Data : same 10 people measured 1 hour after Type A and Type B
A <- c(15,26,13,28,17,20,7,36,12,18)
B <- c(13,20,10,21,17,22,5,30,7,11)
d <- A - B
c(diffs = I(d), mean_d = mean(d), sd_d = sd(d), n = length(d))
## diffs1 diffs2 diffs3 diffs4 diffs5 diffs6 diffs7 diffs8
## 2.000000 6.000000 3.000000 7.000000 0.000000 -2.000000 2.000000 6.000000
## diffs9 diffs10 mean_d sd_d n
## 5.000000 7.000000 3.600000 3.098387 10.000000
a : hypothesises H0: mean(A − B) = 0 (no difference in mean concentration) Ha: mean(A − B) ≠ 0 (two-sided)
b : Paired t-test (α = 0.05), report p-value and conclusion
t.test(A, B, paired = TRUE)
##
## Paired t-test
##
## data: A and B
## t = 3.6742, df = 9, p-value = 0.005121
## alternative hypothesis: true mean difference is not equal to 0
## 95 percent confidence interval:
## 1.383548 5.816452
## sample estimates:
## mean difference
## 3.6
conclusion : the average within person difference is about 3.60 mg%. The paired t-test p value is about 0.005 (df = 9). Since p < 0.05, I reject H0. In this sample A is higher on average.

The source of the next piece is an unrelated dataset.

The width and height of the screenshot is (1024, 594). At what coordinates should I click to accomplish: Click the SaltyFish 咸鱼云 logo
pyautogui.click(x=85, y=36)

c : two-sample t-test instead of paired, whats p value?
t.test(A, B, var.equal = TRUE)
##
## Two Sample t-test
##
## data: A and B
## t = 0.9802, df = 18, p-value = 0.34
## alternative hypothesis: true difference in means is not equal to 0
## 95 percent confidence interval:
## -4.116103 11.316103
## sample estimates:
## mean of x mean of y
## 19.2 15.6
t.test(A, B)
##
## Welch Two Sample t-test
##
## data: A and B
## t = 0.9802, df = 17.811, p-value = 0.3401
## alternative hypothesis: true difference in means is not equal to 0
## 95 percent confidence interval:
## -4.12199 11.32199
## sample estimates:
## mean of x mean of y
## 19.2 15.6
Data:
Active <- c(9.50, 10.00, 9.75, 9.75, 9.00, 13.00)
NoExercise <- c(11.50, 12.00, 13.25, 11.50, 13.00, 9.00)
a : hypothesises H0: the two groups have the same distribution Ha: Active < NoExercise (one-sided; expect earlier walking with Active)
b : why non-parametric small samples (6 vs 6), ties, and normality is doubtful. The rank based Mann Whitney test is safer here
c : Mann-Whitney
wilcox.test(Active, NoExercise, alternative = "less")
##
## Wilcoxon rank sum test with continuity correction
##
## data: Active and NoExercise
## W = 9, p-value = 0.08523
## alternative hypothesis: true location shift is less than 0
The one sided p value is about 0.09. Since p ≥ 0.05, I do not reject H0. The active group looks a little lower, but the evidence isn’t strong with n=6 per group.